Ciliary Targeting of Olfactory CNG Channels Requires the CNGB1b Subunit and the Kinesin-2 Motor Protein, KIF17

• Published in: Current biology Vol. 16; no. 12; pp. 1211 - 1216
• Main Authors: Jenkins, Paul M., Hurd, Toby W., Zhang, Lian, McEwen, Dyke P., Brown, R. Lane, Margolis, Ben, Verhey, Kristen J., Martens, Jeffrey R.
• Format: Journal Article
• Language: English
• Published: England Elsevier Inc 20.06.2006
• Subjects: Amino Acid Sequence; Animals; Caenorhabditis elegans; Cell Line; CELLBIO; Cilia - metabolism; Cilia - ultrastructure; Cyclic Nucleotide-Gated Cation Channels; Dogs; Ion Channels - chemistry; Ion Channels - metabolism; Kinesin - metabolism; Luminescent Proteins - analysis; Molecular Motor Proteins - metabolism; Molecular Sequence Data; Protein Subunits - metabolism; Protein Transport; Sequence Alignment; CELLBIO
• ISSN: 0960-9822; 1879-0445
• DOI: 10.1016/j.cub.2006.04.034

Nonmotile cilia on olfactory sensory neurons (OSNs) compartmentalize signaling molecules, including odorant receptors and cyclic nucleotide-gated (CNG) channels, allowing for efficient, spatially confined responses to sensory stimuli [1–3]. Little is known about the mechanisms of the ciliary targeting of olfactory CNG channels, composed of three subunits: CNGA2, CNGA4, and CNGB1b [4]. Recent reports suggest that subunit composition of the retinal CNG channel influences localization, leading to disease [5, 6]. However, the mechanistic role of subunits in properly targeting native olfactory CNG channels remains unclear.
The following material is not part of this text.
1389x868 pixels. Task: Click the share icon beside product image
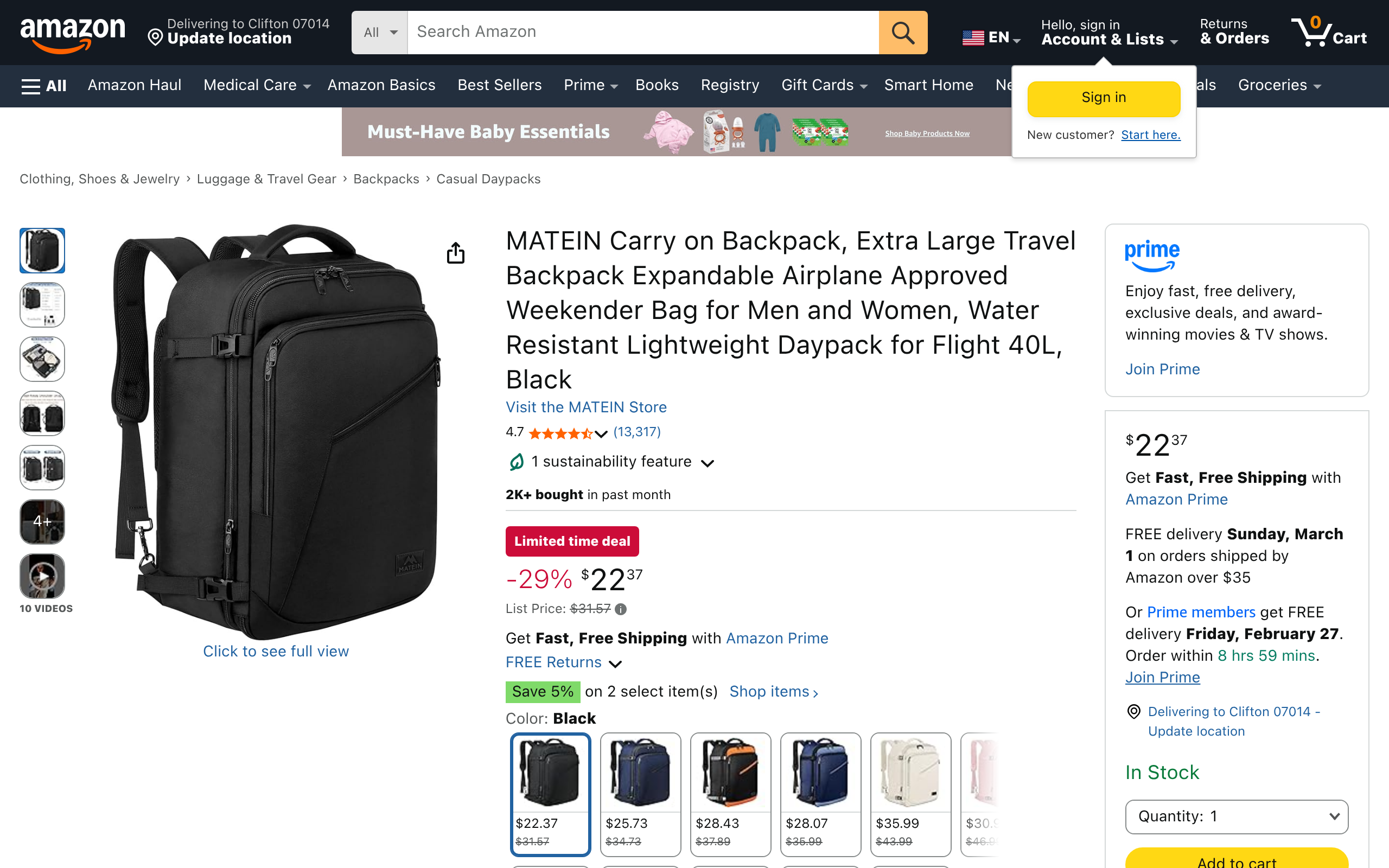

Here, we show that heteromeric assembly with CNGB1b, containing a critical carboxy-terminal motif (RVxP), is required for ciliary trafficking of olfactory CNG channels. Movement of proteins within the cilia is governed by intraflagellar transport (IFT), a process that facilitates bidirectional movement of cargo along microtubules [7, 8]. Work in C. elegans has established that heterotrimeric and homodimeric kinesin-2 family members play a critical role in anterograde transport [9–11]. In mammalian systems, the heterotrimeric KIF3a/KIF3b/KAP-3 complex plays a clear role in IFT; however, no role has been established for KIF17, the mammalian homolog of OSM-3 [12]. Here, we demonstrate that KIF17 is required for olfactory CNG channel targeting, providing novel insights into mechanisms of mammalian ciliary transport.